Open setrofim opened 1 year ago

setrofim commented 1 year ago

A Relying Party (RP) may wish to know which evidence claims were used in arriving at the Attestation Result (AR), and, therefore, which were not. There is nothing in the AR that can be used to indicate that, and, arguably, there shoudn't be, as this pertains to the underlying attestation scheme (which the RP is assumed to be famailar with*), and the verifier deployment-specific policy evaluation. Both of these elements are encoded as part of the ear.appraisal-policy-id field.

Current description of ear.appraisal-policy-id is very brief, and gives no indication as to how it might be used. It may be worth expanding its description to call out that the field can be used by RP to identify whether the AR was generated in accodance with its understanding of the attestation scheme, or whether some third-party policy may have been applied.

(*The assumption is that if RP is participating in an attestation scheme, it would be aware of how that scheme functions, and therefore how evidence would have been used in arriving at the AR. If this assumption is unreasonable, a case can be made for providing a well-defined "scheme description", either as part of AR or, more likely, a separate channel that RP can process. However, tath woud be a bigger discussion that does not pertain to this Issue.)

thomas-fossati commented 1 year ago

The assumption is that if RP is participating in an attestation scheme

AR4SI allows, and promotes, full decoupling between Attesters and RPs, so this assumption should not hold in general. (It could be for some deployments, though that should be the exception.)

a case can be made for providing a well-defined "scheme description", either as part of AR or, more likely, a separate channel that RP can process. However, tath woud be a bigger discussion that does not pertain to this Issue.)

Providing an in-band, verifier-signed EAR signal that conveys this kind of information seems like a valuable addition in terms of improved transparency of the operations.

We should track this, as you suggest, in a separate issue.

setrofim commented 1 year ago

AR4SI allows, and promotes, full decoupling between Attesters and RPs, so this assumption should not hold in general.

Note, all this is predicated on

A Relying Party (RP) may wish to know which evidence claims were used in arriving at the Attestation Result (AR)

If RP is only AR4SI-aware, and is agnositic of the underlying evidence (which is what, I assume, is meant by "decoupling" here?), then, presumably, RP would not care about how the evidence was used to arrive at the AR? So to be more explicit about what is being assumed here:

"Given a Relying Party (RP) that wishes to know how evidence was used in costructing the AR, 
  the assumption is that the RP is then familiar with the attesation scheme".

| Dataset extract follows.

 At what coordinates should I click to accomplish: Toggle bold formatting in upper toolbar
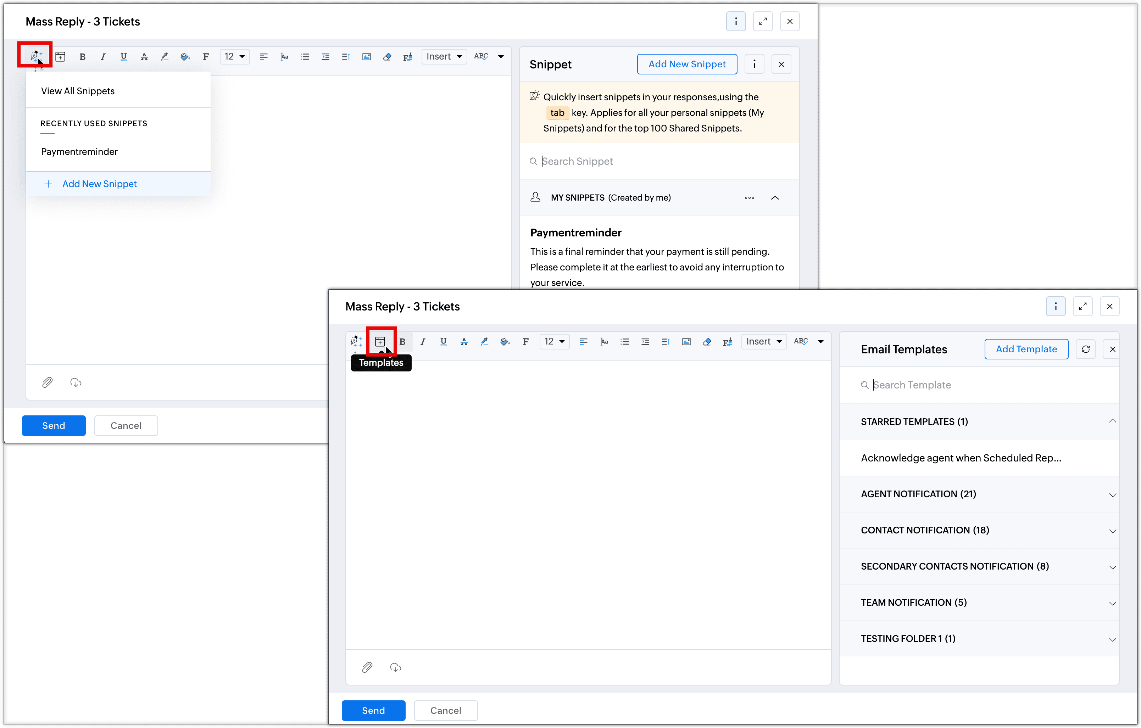(82, 57)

I believe this should hold in the majority (all?) cases. Either the RP doesn't care about the evidience and only about the verifier's evaluation (AR4SI), or it has an understanding of the scheme.

What I'm suggesting in the footnote is that if this is not true, then there needs to be some sort of standardised "grammar" for describing the evidence in terms of it's use, that the RP can then interpret.

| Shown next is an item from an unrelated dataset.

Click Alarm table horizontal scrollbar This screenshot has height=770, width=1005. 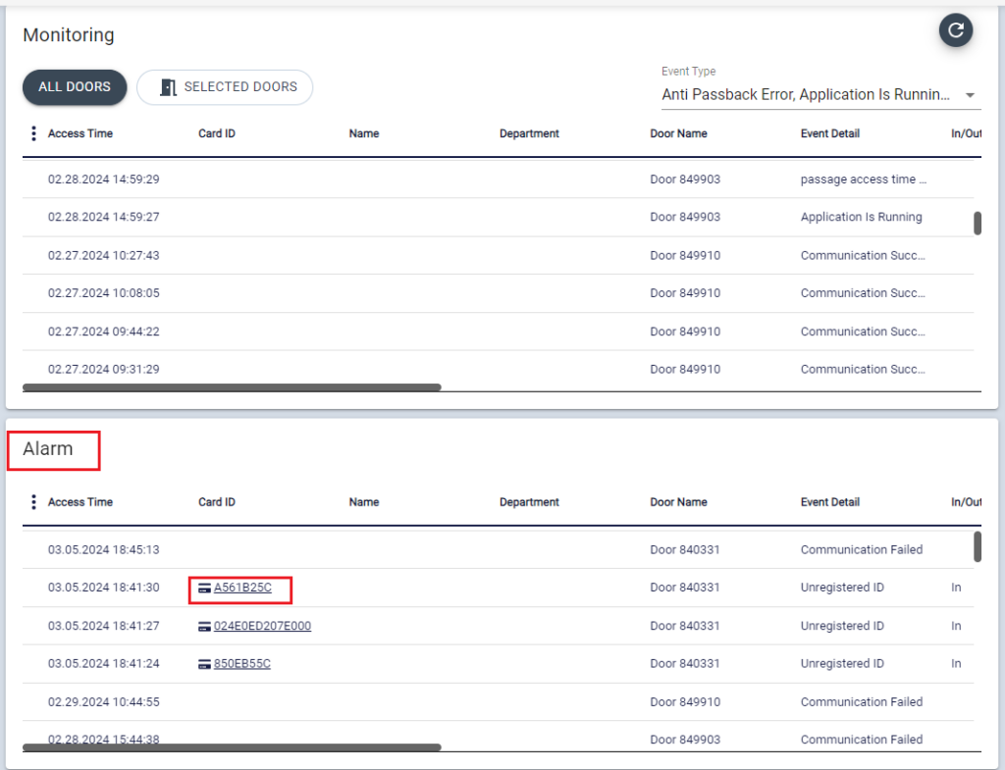232,747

Providing an in-band, verifier-signed EAR signal that conveys this kind of information seems like a valuable addition in terms of improved transparency of the operations.

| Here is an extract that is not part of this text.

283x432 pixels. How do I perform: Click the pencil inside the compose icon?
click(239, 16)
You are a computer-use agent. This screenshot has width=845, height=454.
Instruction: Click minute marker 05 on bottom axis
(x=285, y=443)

Depends on what is meant by "signal" here.

If this is just taking about tagging/flagging evidence entries that were used by the verifier, then I don't see how that would add much itility? If we're assuing that RP has no a-priory understanding of the evidence, telling it which part of that evidence were used in the evaluation doesn't really add any information.

On the other hand, a formalised, machine-readable eqivalent of the table here: https://github.com/thomas-fossati/draft-psa-token/issues/71, i.e. something that encodes the semantics of the evidence iterpretation, could potentially be useful.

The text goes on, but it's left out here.